---
title: "Basic Usage of **NetworkDistance** Package"
author: "Kisung You"
output:
pdf_document:
fig_caption: true
vignette: >
%\VignetteIndexEntry{Basic Usage of NetworkDistance Package}
%\VignetteEngine{knitr::rmarkdown}
%\VignetteEncoding{UTF-8}
---
```{r, include = FALSE}
knitr::opts_chunk$set(
collapse = TRUE,
comment = "#>"
)
```
## 1. Load
Surely, the first thing we are always bound to do is to load the package,
```{r call}
library(NetworkDistance)
```
## 2. Computing Distances
Suppose you have $N$ network objects represented as square adjacency matrices. All the functions in the package require your data to be in a form of `list` whose elements are your adjacency matrices. Let's load example data `graph20`.
```{r load}
data(graph20) # use `help(graph20)' to see more details.
typeof(graph20) # needs to be a list
```
Before proceeding any further, since we have two types of graphs - densely and sparsely connected with $p=0.8$ and $p=0.2$ - we know that the distance matrix should show block-like pattern. Below is two example graphs from the dataset.

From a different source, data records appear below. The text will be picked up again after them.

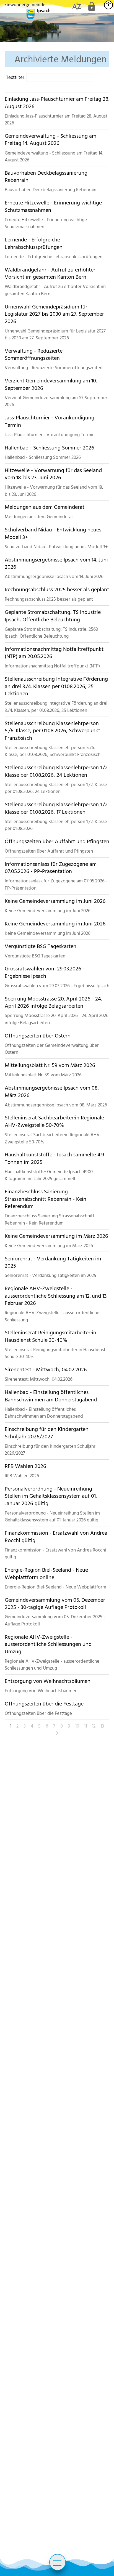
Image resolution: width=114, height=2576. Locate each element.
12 (93, 1726)
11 (85, 1726)
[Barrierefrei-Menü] (108, 5)
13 (102, 1726)
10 (77, 1726)
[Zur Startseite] (27, 11)
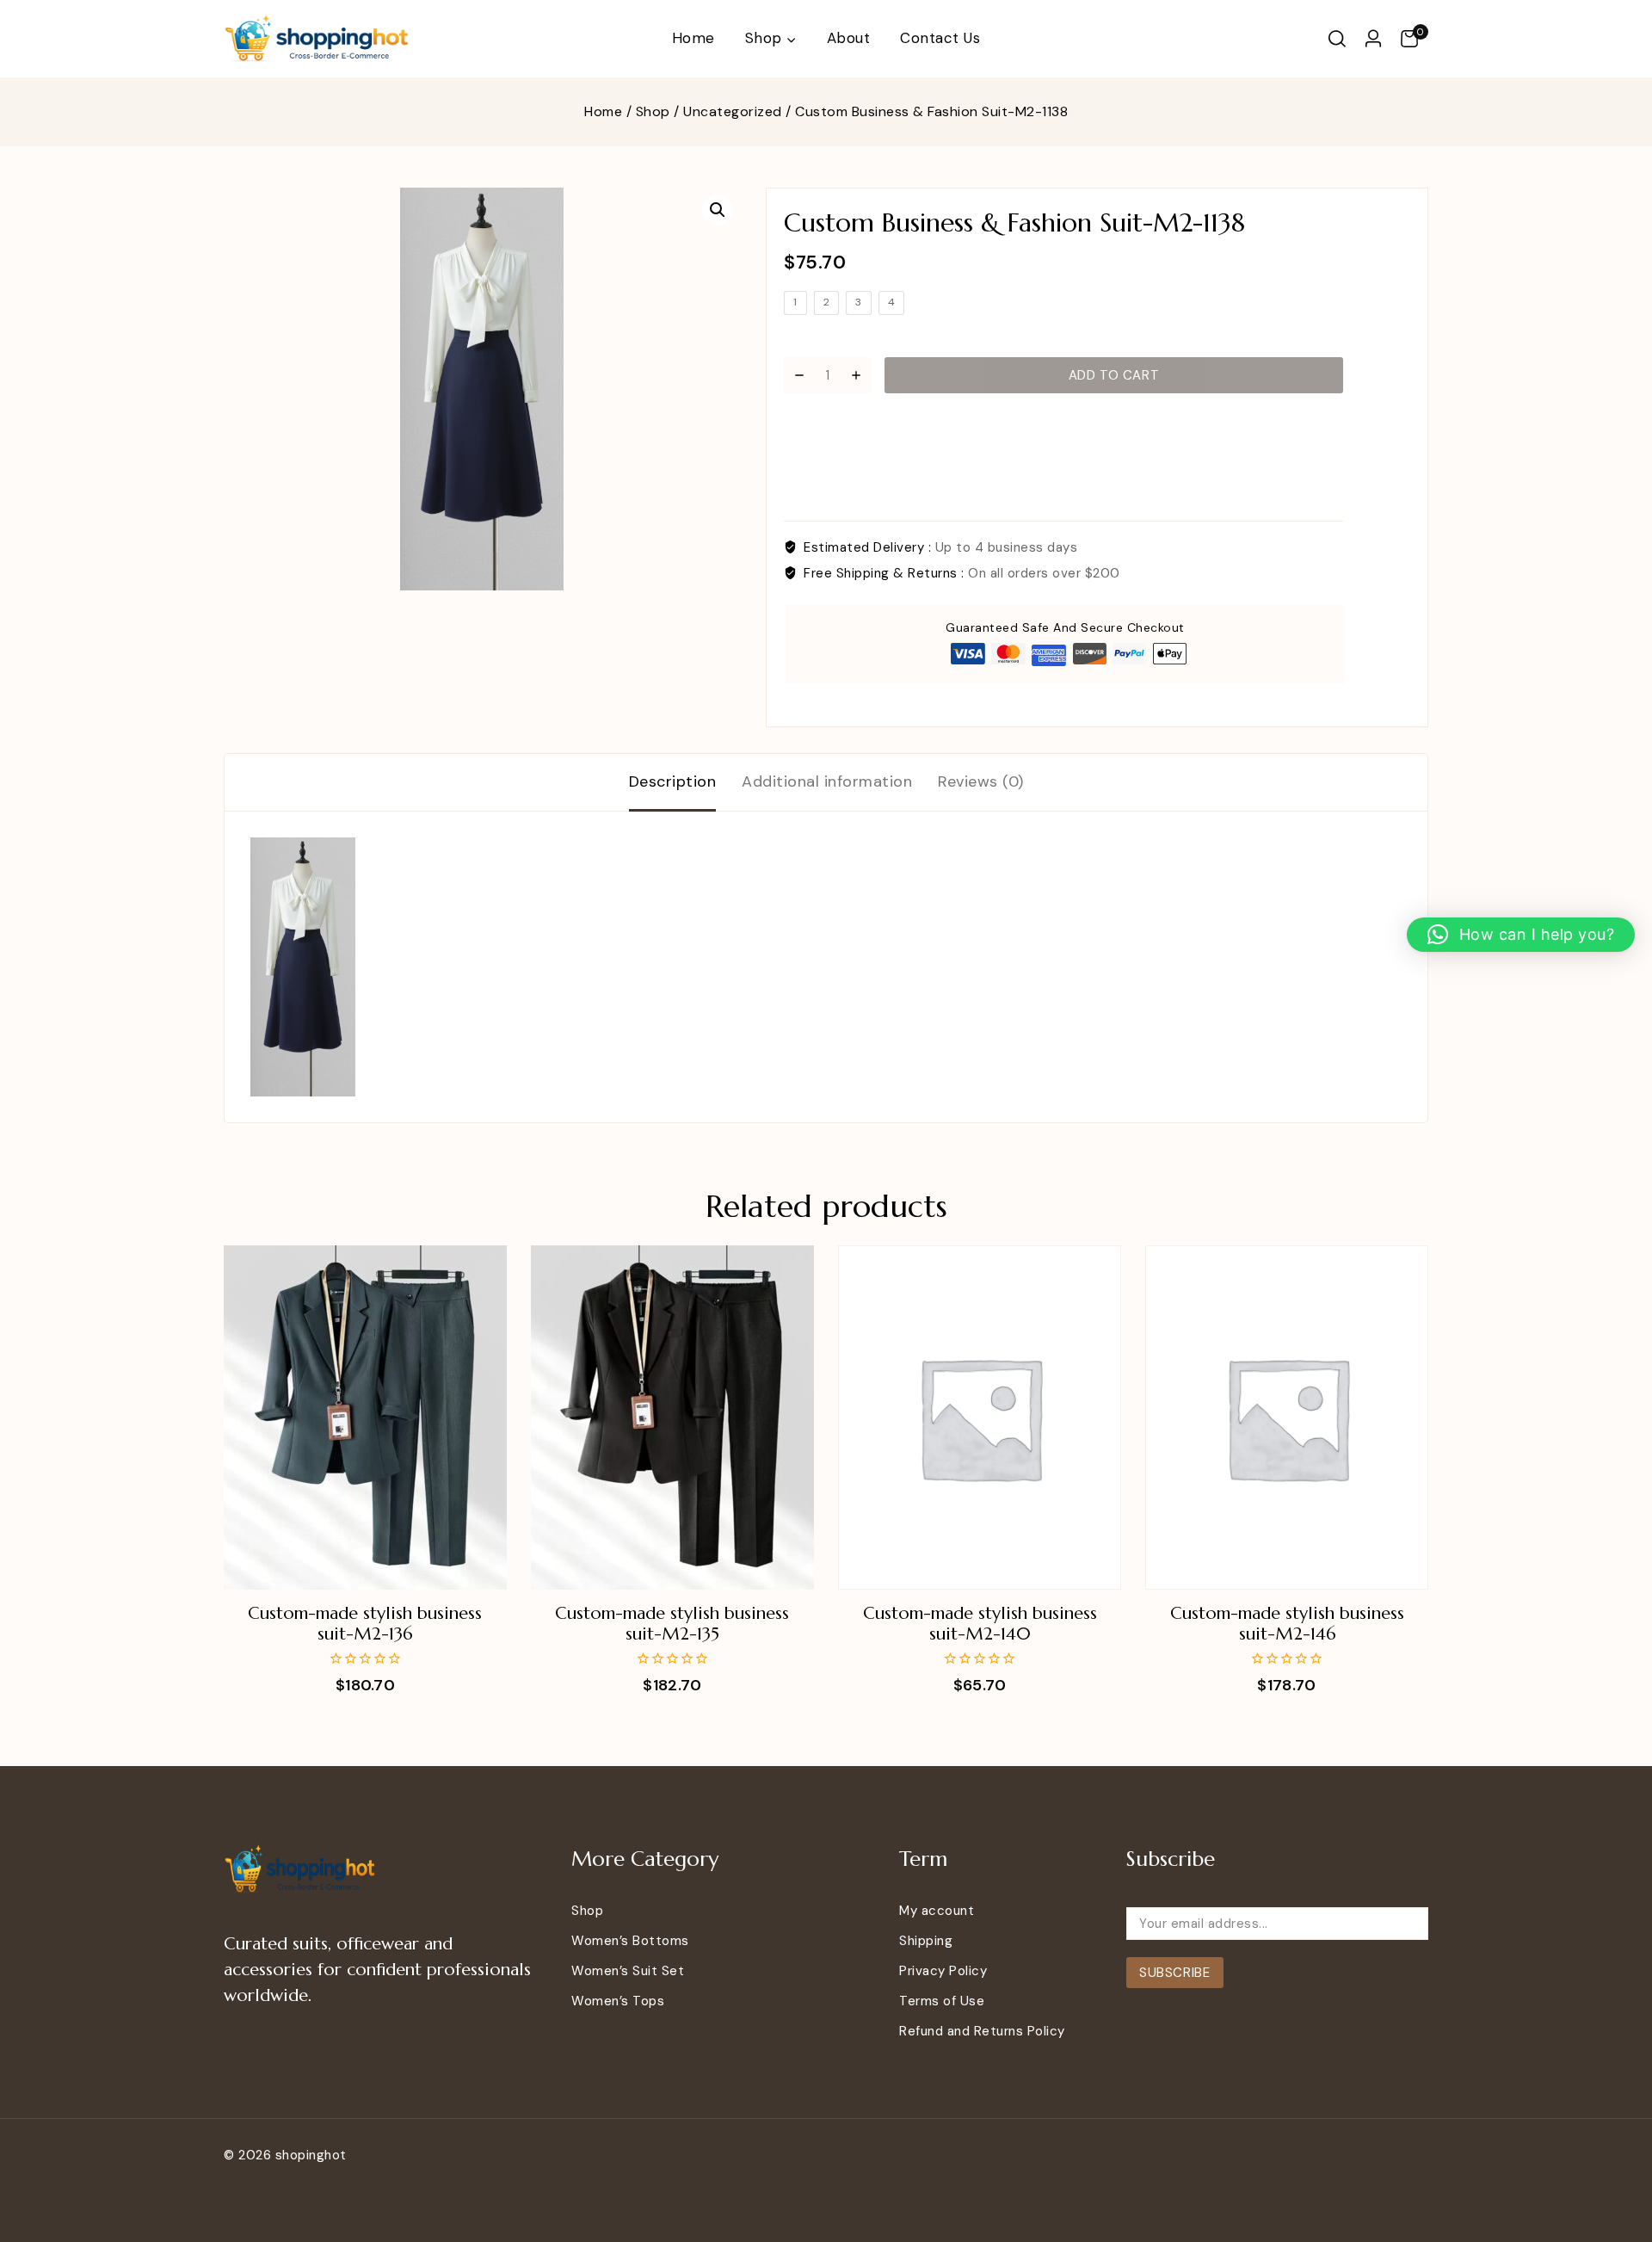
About (849, 37)
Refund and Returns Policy (982, 2031)
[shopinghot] (318, 39)
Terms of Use (941, 2001)
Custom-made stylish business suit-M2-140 (980, 1624)
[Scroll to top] (1611, 2150)
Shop (587, 1910)
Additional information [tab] (827, 781)
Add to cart (1114, 375)
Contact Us (940, 37)
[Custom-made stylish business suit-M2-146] (1286, 1417)
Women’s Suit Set (627, 1971)
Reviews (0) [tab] (981, 781)
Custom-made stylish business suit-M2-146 (1287, 1624)
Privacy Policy (943, 1971)
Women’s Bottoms (630, 1940)
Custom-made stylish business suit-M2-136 (365, 1624)
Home (693, 37)
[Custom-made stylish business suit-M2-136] (365, 1417)
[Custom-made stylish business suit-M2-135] (672, 1417)
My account (936, 1910)
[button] (717, 210)
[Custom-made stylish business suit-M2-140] (979, 1417)
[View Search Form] (1337, 38)
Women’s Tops (617, 2001)
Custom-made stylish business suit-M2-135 (672, 1624)
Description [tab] (673, 781)
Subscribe (1174, 1972)
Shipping (925, 1940)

```{r showgraph, echo=FALSE, fig.align='center'}
suppressMessages(library(igraph))
par(mfrow=c(1,2),pty="s")
plot(graph_from_adjacency_matrix(graph20[[7]], mode="undirected"), vertex.size=7, vertex.label=NA, main="graph No.7", edge.arrow.size=.5)
plot(graph_from_adjacency_matrix(graph20[[18]], mode="undirected"), vertex.size=7, vertex.label=NA, main="graph No.18", edge.arrow.size=.5)
```
Once you have your data in such a form, all you've got is to run a single-line code to acquire distance numerics, resulting in either a `dist` class object or a square matrix. For example, let's compute *graph diffusion distance* by Hammond et al. (2013) on our example set.
```{r run}
dist.gdd <- nd.gdd(graph20) # return as a 'dist' object
```
and you can see the discriminating pattern from the distance matrix `dist.gdd$D` with black represents $0$ and white represents the largest positive number, indicating large deviation from 0.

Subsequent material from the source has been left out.